Sulphur availability is once again constrained, driven by Middle East disruption.
DAP remains in short supply following production cutbacks, shipping delays, limited sulphuric acid availability and high ammonia prices needed to produce DAP.
MOP remains stable but is gradually firming, supported by strong US demand, tightening supply and higher freight costs.
Frontier has a full portfolio of liquid grades available for spot delivery.
Current UAN applications requires the use of a urease inhibitor especially with the weather conditions so please speak to your Frontier advisor about Limus Perform.
Frontier has liquid foliar products available so once again please speak to your Frontier contact for options.
Production risks and tightening supply
Across the European and UK nitrogen markets, producers are increasingly reporting low engagement at the farm gate, as growers delay purchasing decisions amid high prices and ongoing volatility. In response, key producers with significant influence over the UK supply chain are reassessing production schedules and operating rates, increasing the risk that product may not be available later in the season when demand returns. There is a possibility that unless there is farmgate buying throughout the rest of spring and into summer we could see production curtailed at some fertiliser producing factories throughout Europe and beyond.

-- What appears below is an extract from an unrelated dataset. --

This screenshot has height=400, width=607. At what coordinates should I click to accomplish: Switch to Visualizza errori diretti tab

This marks a critical shift. Reduced engagement discourages production, tightens supply, and increases the likelihood that availability, rather than price, becomes the primary constraint. Periods of reduced or even no availability are now increasingly likely.
When demand does return, it is likely to do so into a tighter market, meaning prices are likely to rise alongside reduced availability. Once production is slowed or curtailed, output cannot be restarted quickly, so lost tonnes are difficult to recover. In the UK specifically, any tonnage lost due to breaks in ammonium nitrate production is lost for the season.

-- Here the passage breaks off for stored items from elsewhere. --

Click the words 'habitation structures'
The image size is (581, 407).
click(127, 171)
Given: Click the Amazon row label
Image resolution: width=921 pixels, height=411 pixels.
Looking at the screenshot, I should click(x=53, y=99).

- Looking ahead - act early, reduce risk
Volatility is likely to remain a defining feature of the market. The UK’s reliance on imports leaves supplies highly exposed to energy markets, geopolitics and shipping disruption.
The priority now is risk management, not price:
Many growers are seeking reassurance and are considering spreading risk by purchasing a proportion of next years’ physical requirements where cashflow allows.

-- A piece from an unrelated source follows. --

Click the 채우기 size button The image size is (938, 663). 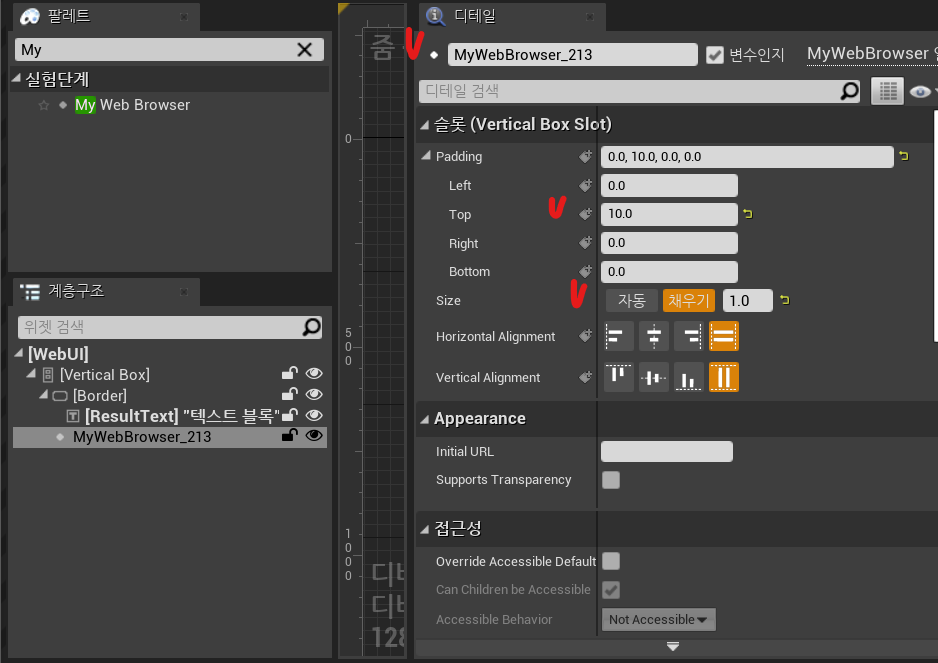point(688,300)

Flexi‑N provides an alternative risk management approach, with delayed payment and three scheme options offering a variety of delivery choices. Talk to your Frontier contact for more information.
Even with a fully open Strait of Hormuz supply will not return to normal for several months and will take time for markets to recover which means that fertiliser availability will remain tight in supply for the foreseeable.
UK availability is limited, with the majority of products and raw materials imported and waiting reduces choice, flexibility and control, and increases exposure to sudden market shocks. Early decision‑making provides certainty, protects planning, and keeps options open.
Much will depend on developments in the Middle East and whether the Strait of Hormuz remains closed. What is clear, however, is that inaction increases risk.